UK-based supplier of artificial green walls, Vistafolia, has launched a new project in collaboration with the University of Surrey KTP to develop a more sustainable material from which to make their artificial plants. Vistafolia’s true-to-nature green wall panels reproduce the movement and texture of living walls. The walls are customised to fit the individual needs of the space and location, and are made up of a mix of shapes and hues that add colour and dimension. The new base polymer must maintain the aesthetics and design standards of the polymer currently used, without compromising on safety aspects, such as fire retardancy.
This project is being co-funded by Innovate UK, as part of the wider Knowledge Transfer Partnership (KTP) programme and by Vistafolia as part of their wider investment. The Knowledge Transfer Partnership programme is a UK scheme that brings together academics with businesses to propel industry advancement and create competitive advantages, using researcher knowledge to assist in the development of new products or projects for companies.

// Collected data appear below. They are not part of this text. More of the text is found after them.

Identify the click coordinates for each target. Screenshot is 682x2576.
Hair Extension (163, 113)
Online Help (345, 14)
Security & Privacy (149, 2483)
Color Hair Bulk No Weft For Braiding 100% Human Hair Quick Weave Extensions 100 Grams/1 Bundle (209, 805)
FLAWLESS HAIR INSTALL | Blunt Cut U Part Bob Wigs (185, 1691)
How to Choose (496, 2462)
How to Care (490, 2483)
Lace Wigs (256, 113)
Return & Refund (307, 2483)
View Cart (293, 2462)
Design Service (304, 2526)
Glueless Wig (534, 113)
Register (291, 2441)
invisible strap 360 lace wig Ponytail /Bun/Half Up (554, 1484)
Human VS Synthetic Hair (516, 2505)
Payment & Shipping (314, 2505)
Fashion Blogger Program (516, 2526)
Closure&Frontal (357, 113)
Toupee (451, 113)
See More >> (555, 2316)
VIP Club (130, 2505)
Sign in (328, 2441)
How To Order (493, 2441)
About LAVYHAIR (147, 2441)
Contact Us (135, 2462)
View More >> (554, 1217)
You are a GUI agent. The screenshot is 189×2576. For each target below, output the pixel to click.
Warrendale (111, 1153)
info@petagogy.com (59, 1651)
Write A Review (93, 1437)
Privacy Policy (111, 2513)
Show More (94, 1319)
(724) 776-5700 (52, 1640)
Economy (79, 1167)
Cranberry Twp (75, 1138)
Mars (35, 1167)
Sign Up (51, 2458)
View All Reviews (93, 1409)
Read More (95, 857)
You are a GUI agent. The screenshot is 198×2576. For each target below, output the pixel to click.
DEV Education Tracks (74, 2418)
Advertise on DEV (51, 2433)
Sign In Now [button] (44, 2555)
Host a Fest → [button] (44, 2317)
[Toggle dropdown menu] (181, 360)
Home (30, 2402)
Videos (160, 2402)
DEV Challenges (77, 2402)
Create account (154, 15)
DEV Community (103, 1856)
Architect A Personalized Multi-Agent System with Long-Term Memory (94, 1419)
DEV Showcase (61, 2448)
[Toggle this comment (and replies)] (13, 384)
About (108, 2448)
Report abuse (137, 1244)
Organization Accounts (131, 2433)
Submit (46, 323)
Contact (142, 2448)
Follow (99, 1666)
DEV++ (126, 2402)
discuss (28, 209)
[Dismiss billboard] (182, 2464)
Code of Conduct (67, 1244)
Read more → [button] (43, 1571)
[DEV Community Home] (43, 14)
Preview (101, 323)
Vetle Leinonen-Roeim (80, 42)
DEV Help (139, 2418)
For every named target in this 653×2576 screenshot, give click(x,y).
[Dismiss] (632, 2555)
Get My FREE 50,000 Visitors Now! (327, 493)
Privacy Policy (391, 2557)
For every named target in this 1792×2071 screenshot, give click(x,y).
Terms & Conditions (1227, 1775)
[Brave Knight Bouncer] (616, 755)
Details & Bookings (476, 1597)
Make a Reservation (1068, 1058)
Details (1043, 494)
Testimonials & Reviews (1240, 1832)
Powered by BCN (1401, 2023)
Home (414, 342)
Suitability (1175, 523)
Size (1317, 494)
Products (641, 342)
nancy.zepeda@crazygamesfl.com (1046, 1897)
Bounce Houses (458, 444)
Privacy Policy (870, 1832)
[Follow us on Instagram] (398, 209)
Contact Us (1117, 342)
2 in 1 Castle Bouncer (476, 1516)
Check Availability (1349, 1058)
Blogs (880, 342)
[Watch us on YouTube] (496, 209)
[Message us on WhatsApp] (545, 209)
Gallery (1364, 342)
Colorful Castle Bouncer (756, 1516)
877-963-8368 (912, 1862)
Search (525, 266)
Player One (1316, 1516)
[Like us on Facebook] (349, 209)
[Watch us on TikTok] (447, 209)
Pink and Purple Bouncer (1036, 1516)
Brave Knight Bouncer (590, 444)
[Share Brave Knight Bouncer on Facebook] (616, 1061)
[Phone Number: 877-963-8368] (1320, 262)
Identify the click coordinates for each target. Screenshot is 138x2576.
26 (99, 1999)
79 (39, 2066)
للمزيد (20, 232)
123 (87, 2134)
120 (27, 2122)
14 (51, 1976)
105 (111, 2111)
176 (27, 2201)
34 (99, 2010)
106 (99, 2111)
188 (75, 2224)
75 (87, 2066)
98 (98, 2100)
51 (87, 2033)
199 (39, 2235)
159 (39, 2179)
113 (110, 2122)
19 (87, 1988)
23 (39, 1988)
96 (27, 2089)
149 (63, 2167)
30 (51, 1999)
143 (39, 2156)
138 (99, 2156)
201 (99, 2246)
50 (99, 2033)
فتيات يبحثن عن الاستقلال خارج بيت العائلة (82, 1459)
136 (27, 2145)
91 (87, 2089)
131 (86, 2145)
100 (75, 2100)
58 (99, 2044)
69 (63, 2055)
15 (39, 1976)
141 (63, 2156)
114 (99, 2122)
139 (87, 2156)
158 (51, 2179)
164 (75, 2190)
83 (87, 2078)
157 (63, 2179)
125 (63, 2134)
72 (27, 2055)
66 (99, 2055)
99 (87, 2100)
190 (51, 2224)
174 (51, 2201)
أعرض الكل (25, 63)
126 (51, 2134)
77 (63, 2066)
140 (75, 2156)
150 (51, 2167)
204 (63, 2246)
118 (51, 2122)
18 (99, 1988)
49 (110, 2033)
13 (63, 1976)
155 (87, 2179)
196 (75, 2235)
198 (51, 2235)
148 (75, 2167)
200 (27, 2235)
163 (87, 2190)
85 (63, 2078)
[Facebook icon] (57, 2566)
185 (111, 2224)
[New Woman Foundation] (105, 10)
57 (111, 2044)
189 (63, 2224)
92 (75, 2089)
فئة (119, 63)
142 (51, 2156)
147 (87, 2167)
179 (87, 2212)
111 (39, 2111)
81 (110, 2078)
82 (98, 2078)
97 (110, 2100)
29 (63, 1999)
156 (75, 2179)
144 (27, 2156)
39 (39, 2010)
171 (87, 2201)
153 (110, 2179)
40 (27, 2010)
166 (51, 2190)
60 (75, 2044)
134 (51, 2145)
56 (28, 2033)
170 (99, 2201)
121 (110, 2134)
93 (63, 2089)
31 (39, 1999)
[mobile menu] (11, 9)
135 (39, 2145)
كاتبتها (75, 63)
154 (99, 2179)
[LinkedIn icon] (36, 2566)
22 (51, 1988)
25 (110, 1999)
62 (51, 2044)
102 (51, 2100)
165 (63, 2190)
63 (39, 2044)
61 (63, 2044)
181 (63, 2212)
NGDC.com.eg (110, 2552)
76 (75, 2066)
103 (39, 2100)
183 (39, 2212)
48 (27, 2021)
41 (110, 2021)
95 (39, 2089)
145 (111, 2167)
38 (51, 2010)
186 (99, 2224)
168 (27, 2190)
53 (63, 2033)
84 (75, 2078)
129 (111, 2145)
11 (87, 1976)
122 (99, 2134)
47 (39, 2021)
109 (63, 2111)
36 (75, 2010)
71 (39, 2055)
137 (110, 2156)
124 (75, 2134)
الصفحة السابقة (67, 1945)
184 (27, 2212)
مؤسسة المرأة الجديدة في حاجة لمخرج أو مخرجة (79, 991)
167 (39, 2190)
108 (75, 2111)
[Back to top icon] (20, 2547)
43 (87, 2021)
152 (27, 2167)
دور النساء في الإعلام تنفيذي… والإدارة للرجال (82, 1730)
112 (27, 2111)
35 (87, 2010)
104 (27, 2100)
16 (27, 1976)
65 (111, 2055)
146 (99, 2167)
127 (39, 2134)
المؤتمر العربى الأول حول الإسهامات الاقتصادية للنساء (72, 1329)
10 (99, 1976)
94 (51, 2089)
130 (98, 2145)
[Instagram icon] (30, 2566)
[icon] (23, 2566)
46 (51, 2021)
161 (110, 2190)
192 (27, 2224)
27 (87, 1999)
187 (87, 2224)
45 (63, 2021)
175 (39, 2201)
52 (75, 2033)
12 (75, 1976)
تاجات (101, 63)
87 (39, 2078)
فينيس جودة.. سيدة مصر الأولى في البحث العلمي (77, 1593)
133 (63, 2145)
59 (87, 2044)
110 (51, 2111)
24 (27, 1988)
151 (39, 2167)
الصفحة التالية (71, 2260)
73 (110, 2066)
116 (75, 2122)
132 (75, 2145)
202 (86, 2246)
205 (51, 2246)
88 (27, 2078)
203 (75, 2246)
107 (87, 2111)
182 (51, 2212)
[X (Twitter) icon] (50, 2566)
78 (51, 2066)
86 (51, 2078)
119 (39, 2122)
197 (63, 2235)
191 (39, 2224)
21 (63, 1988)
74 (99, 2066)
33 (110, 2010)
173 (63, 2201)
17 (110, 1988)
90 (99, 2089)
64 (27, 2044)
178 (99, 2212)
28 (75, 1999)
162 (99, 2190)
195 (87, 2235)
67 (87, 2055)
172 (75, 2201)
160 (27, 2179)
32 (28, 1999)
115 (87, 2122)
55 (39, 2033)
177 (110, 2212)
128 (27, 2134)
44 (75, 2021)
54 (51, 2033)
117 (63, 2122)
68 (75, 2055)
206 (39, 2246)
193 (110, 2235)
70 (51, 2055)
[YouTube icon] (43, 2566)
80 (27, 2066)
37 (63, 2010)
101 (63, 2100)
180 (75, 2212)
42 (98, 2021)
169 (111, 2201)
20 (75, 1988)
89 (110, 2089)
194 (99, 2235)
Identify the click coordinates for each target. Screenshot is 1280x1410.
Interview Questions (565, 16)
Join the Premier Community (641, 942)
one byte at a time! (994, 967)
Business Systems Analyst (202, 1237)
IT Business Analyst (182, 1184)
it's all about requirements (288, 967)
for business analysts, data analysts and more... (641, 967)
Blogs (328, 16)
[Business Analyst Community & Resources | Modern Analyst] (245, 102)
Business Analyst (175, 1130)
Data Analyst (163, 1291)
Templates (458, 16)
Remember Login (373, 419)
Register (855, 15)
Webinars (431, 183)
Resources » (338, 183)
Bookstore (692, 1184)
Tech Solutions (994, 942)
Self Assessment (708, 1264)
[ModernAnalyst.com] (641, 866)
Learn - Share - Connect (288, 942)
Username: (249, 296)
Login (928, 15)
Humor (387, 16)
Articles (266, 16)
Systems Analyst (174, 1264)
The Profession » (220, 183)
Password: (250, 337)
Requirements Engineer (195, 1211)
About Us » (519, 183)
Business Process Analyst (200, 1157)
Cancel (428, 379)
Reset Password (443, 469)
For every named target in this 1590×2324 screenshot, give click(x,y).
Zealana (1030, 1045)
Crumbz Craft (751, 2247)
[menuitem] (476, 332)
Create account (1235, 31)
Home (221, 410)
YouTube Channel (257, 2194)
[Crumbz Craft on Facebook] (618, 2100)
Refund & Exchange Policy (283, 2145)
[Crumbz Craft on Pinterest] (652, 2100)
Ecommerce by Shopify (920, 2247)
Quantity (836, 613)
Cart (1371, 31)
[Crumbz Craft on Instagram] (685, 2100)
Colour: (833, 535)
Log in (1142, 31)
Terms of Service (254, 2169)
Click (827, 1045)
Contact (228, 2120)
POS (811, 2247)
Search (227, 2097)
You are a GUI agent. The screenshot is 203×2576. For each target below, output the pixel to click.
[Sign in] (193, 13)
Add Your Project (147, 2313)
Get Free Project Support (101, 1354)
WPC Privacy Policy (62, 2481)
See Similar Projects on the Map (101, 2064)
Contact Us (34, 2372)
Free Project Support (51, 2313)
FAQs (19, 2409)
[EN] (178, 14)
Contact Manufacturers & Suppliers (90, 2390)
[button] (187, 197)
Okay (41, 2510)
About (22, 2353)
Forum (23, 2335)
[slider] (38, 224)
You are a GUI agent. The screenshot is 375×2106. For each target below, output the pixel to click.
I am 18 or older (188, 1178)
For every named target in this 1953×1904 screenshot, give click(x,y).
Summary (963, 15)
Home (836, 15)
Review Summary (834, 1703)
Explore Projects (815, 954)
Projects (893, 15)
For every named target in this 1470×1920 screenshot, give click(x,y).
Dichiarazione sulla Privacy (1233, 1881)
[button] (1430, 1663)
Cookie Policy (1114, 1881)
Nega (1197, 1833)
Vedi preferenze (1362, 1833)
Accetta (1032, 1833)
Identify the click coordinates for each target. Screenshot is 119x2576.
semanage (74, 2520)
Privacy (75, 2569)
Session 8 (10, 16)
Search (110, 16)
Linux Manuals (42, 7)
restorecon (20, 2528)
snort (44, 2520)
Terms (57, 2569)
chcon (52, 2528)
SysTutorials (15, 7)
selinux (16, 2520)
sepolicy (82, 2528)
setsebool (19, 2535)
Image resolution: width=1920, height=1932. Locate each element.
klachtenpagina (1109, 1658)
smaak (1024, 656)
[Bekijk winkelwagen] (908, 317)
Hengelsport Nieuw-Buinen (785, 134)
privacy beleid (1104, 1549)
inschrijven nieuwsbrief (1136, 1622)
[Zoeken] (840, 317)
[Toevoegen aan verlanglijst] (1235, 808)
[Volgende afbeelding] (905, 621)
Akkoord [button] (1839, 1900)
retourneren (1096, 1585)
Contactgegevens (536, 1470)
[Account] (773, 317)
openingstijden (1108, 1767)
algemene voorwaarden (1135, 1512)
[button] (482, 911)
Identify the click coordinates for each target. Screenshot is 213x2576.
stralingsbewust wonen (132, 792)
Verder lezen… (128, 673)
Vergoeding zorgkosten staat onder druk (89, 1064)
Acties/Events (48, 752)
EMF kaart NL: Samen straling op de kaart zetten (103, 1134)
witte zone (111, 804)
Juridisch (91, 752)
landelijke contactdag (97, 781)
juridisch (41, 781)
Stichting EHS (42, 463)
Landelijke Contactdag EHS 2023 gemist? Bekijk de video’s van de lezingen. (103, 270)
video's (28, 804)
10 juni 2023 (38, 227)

Team members from Vistafolia, KTP and the University of Surrey are cooperating on the development of a new formulation in which, among others, the current fire-retardant additive will also be replaced by a more environmentally friendly version that will enhance the product’s recyclability.
The aim is to develop a biopolymer that will yield a more sustainable artificial plant that offers the same quality and properties as the company’s current products.
According to Vistafolia, artificial green walls are low maintenance products that eliminate the use of 189 litres of water per year (per sqm of green wall compared to living plants) and require no fertiliser or pesticides. Using a bioplastic would add to these favourable qualities by replacing the
70 tonnes of oil-based plastic annually used in production per year by Vistafolia with the new bio-polymer formulation - thereby achieving net carbon neutrality for these products.
“We hope to drive sustainability in the sector and encourage our competitors to focus on sustainability as a key issue while pushing the environmental boundaries in R&D and production,” said Paul Alder, managing director of Vistafolia. “We are incredibly excited to be working with the University of Surrey on this revolutionary research project […] to accelerate the creation of a more sustainable product offering for our clients.”